# Dataset records:
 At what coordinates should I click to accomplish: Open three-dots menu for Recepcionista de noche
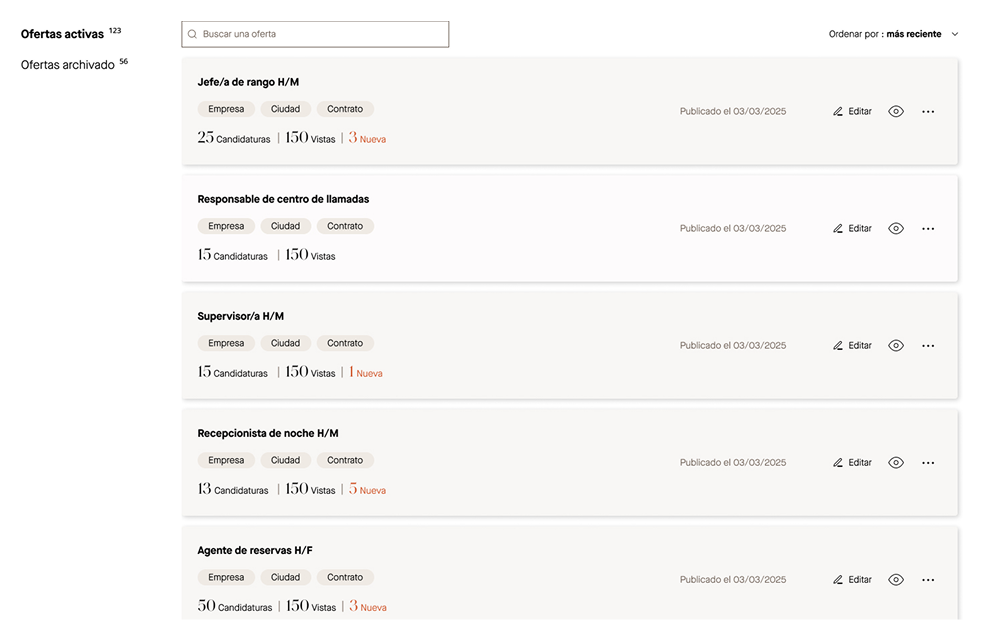click(928, 463)
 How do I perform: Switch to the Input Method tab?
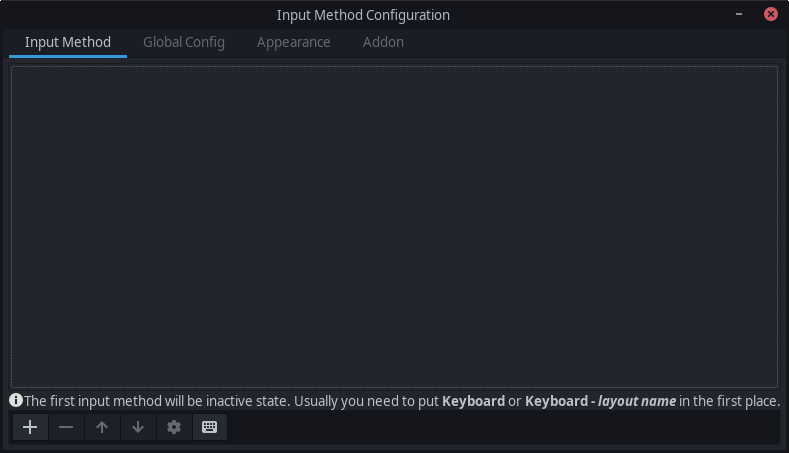point(68,42)
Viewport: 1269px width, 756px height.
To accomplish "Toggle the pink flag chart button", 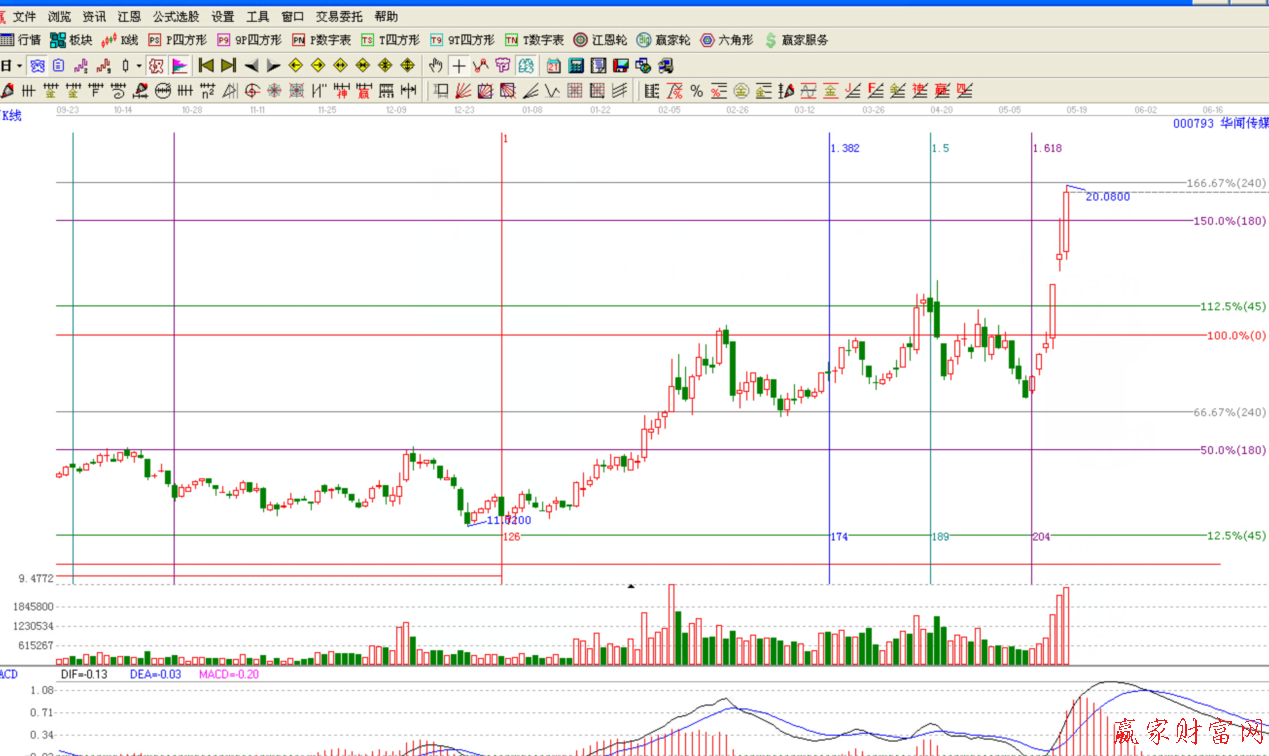I will (180, 66).
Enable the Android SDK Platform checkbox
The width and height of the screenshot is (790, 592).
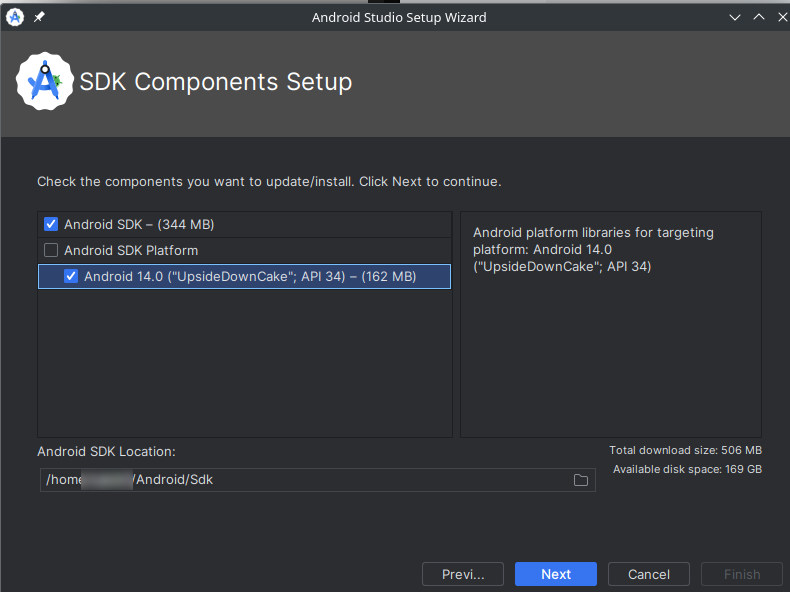point(51,250)
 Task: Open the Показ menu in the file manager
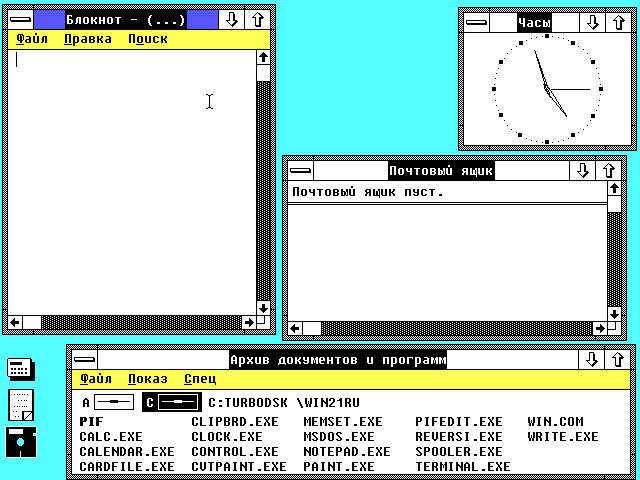click(x=147, y=379)
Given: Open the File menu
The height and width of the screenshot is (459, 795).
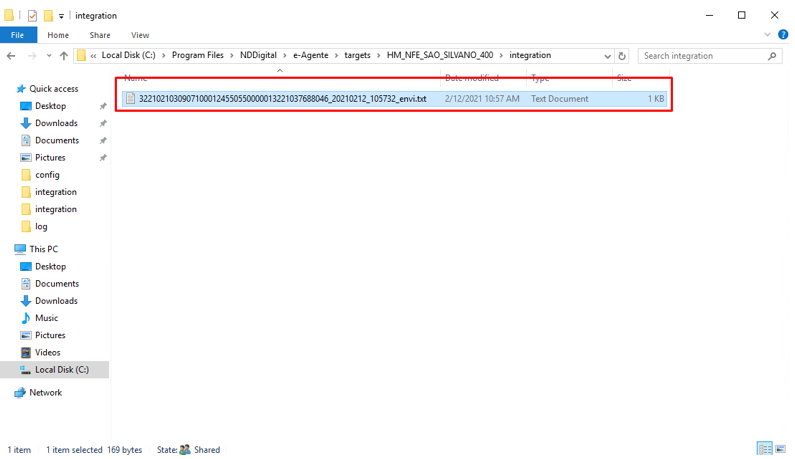Looking at the screenshot, I should click(x=18, y=35).
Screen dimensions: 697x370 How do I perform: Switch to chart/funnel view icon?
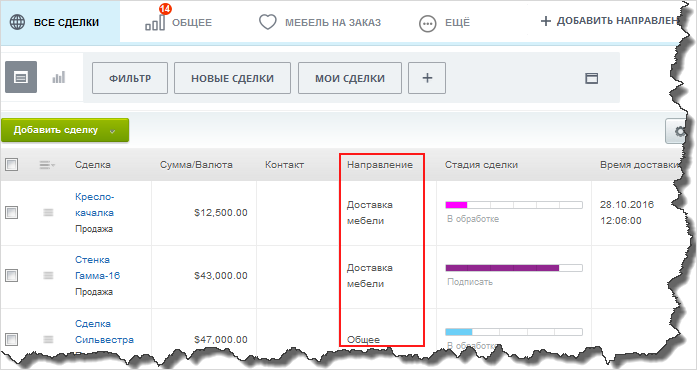click(59, 77)
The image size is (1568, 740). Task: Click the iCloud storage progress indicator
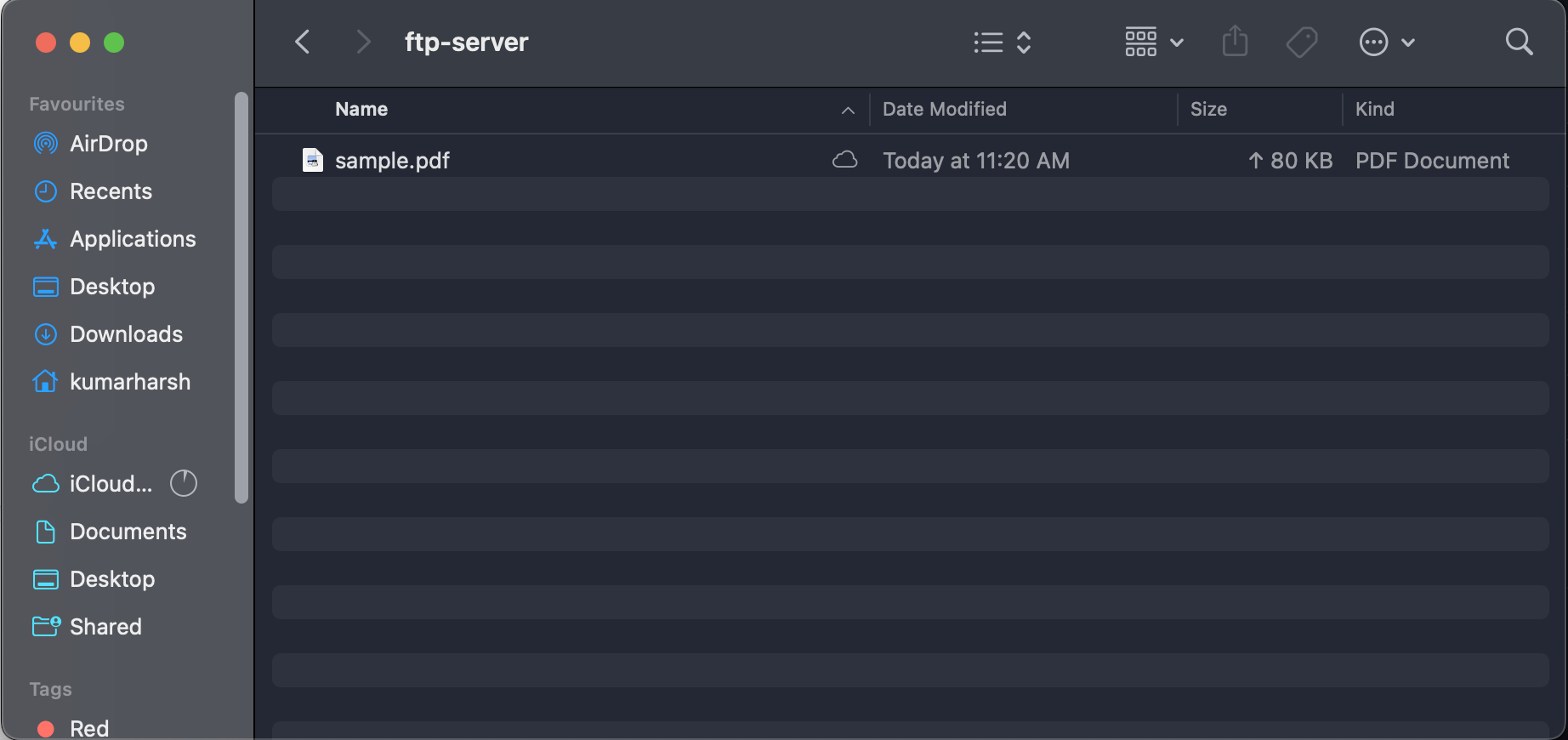tap(184, 483)
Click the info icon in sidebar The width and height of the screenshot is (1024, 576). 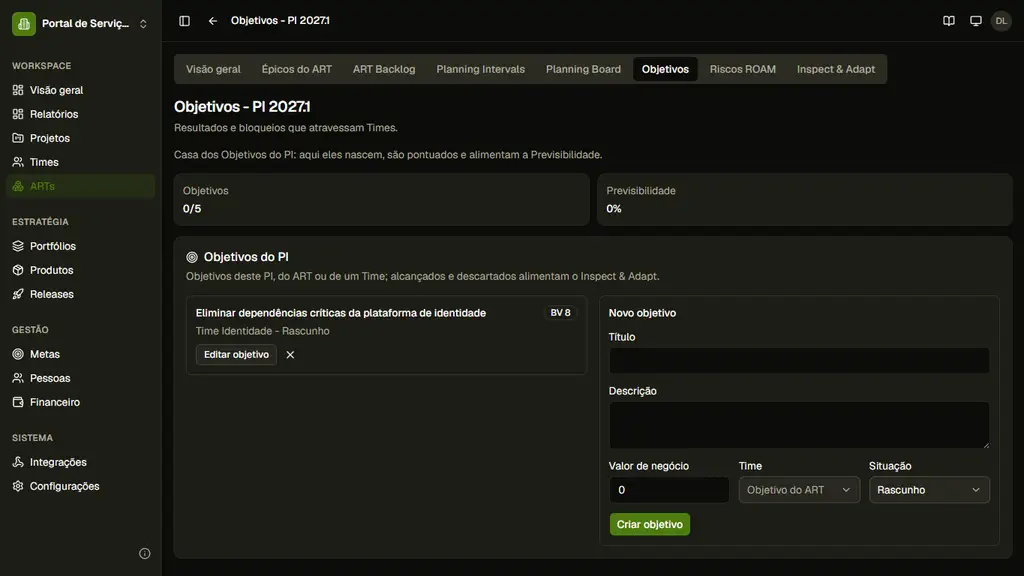point(145,554)
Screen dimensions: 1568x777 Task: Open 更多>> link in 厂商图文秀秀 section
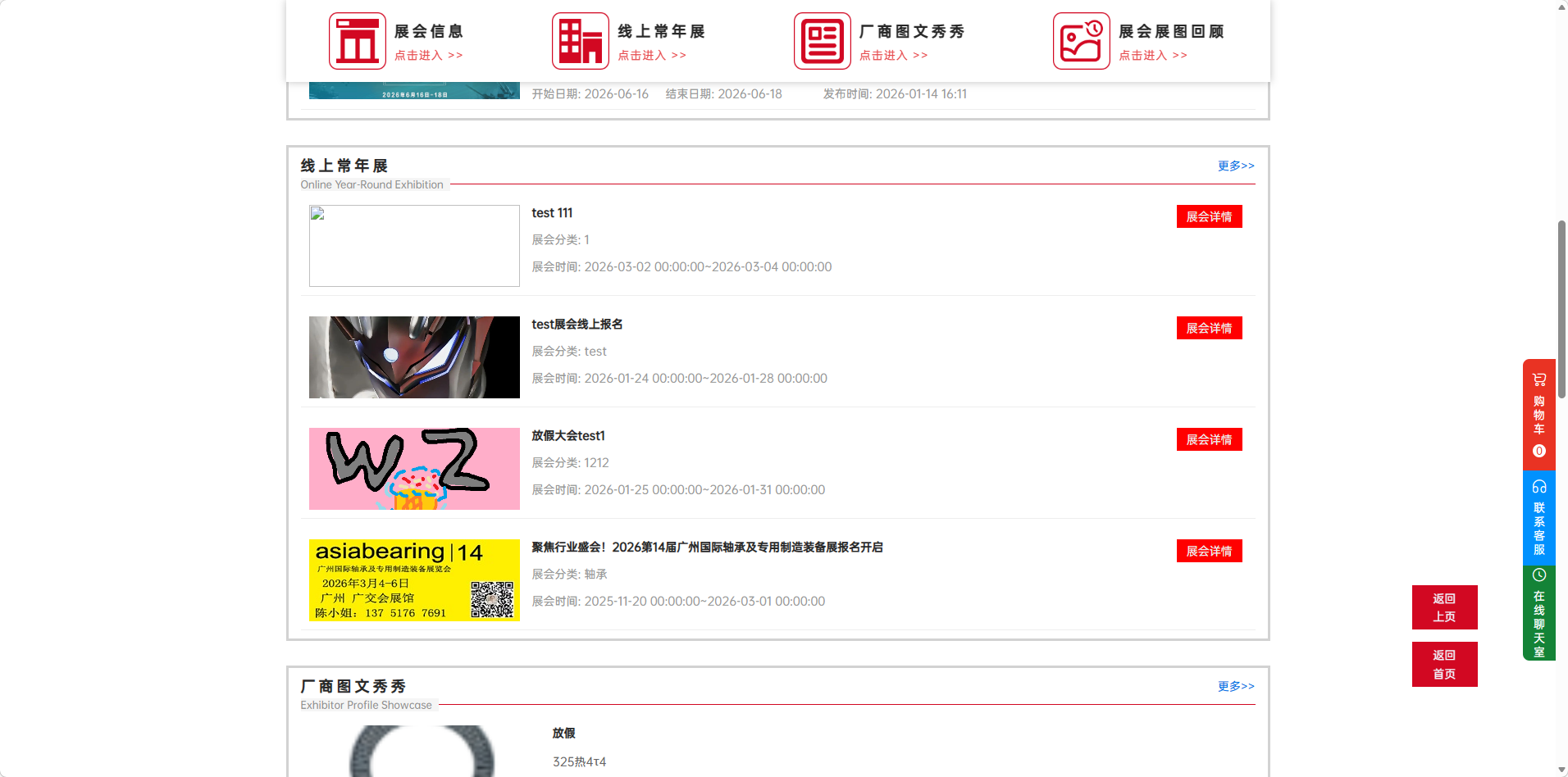pyautogui.click(x=1235, y=686)
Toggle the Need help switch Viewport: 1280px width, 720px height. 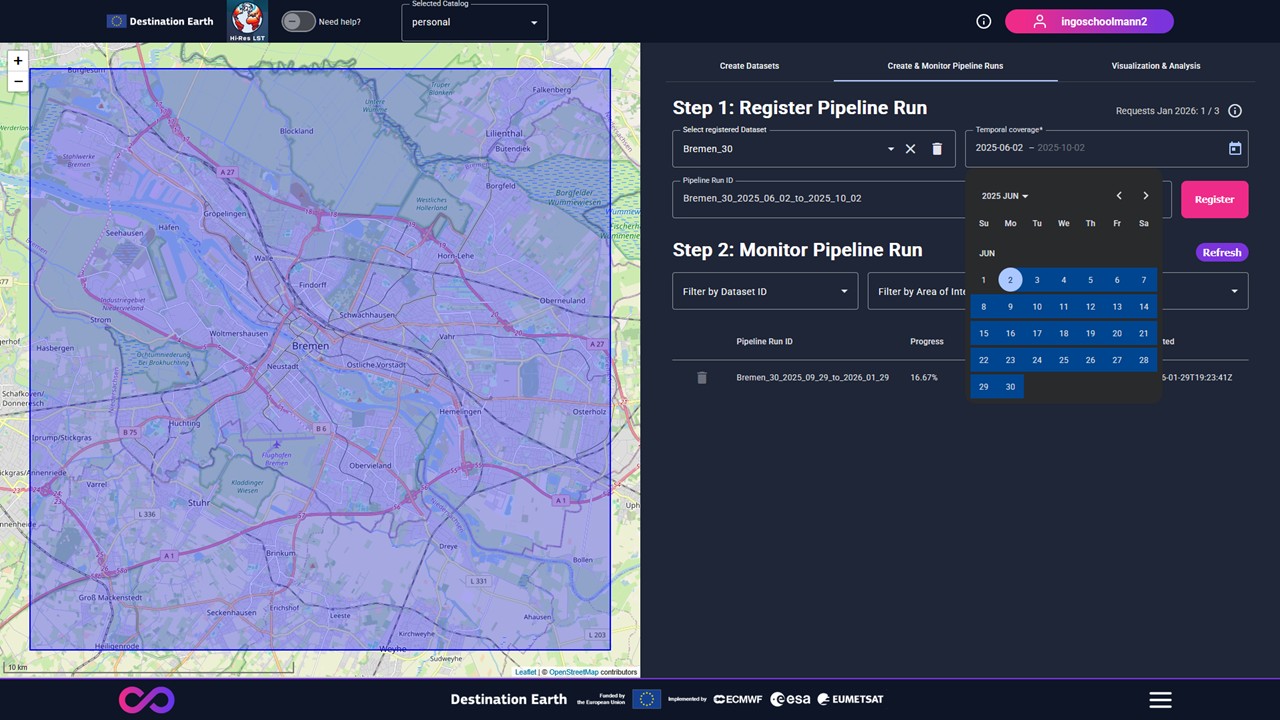298,22
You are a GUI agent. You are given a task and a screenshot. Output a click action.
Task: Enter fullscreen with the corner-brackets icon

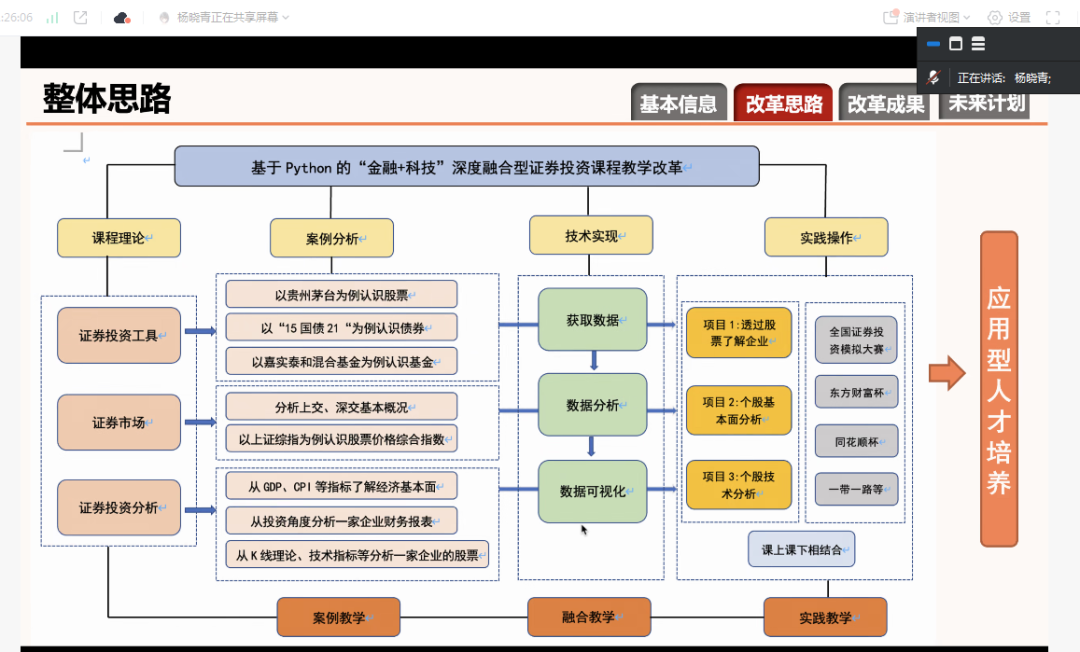tap(1053, 17)
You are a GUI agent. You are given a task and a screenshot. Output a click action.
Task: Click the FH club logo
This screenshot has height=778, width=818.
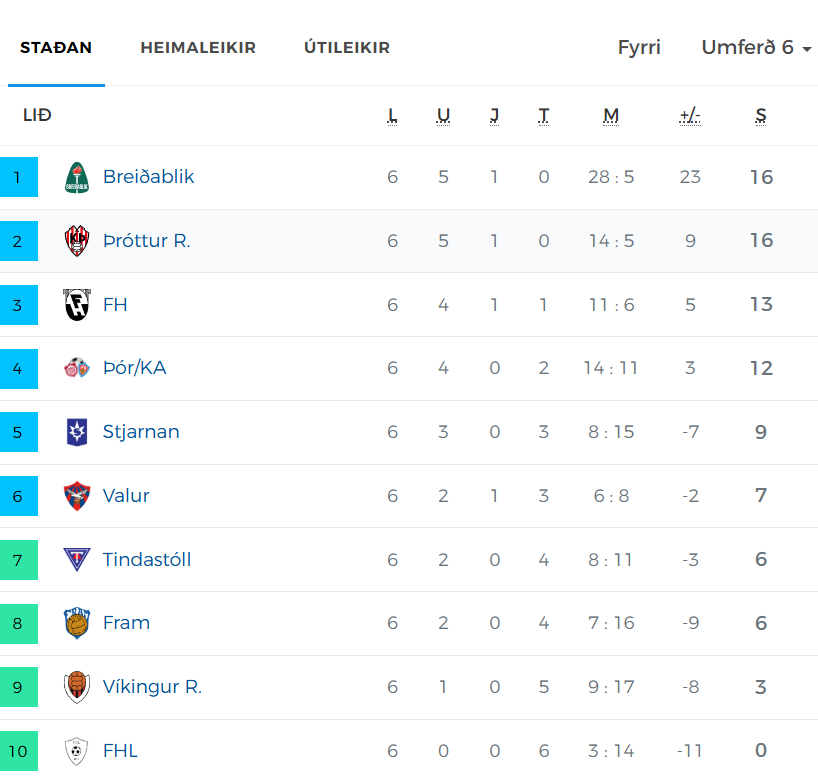(77, 305)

# Activity:
Quote, without alteration, the lines running from the line containing "Task: Enter fullscreen" to the last line of the entries, and include no pictures.

# Reply to the exercise:
Task: Enter fullscreen with the corner-brackets icon

tap(1053, 17)
You are a GUI agent. You are given a task and a screenshot. Output a click action.
Task: Click the FH club logo
This screenshot has height=778, width=818.
(77, 305)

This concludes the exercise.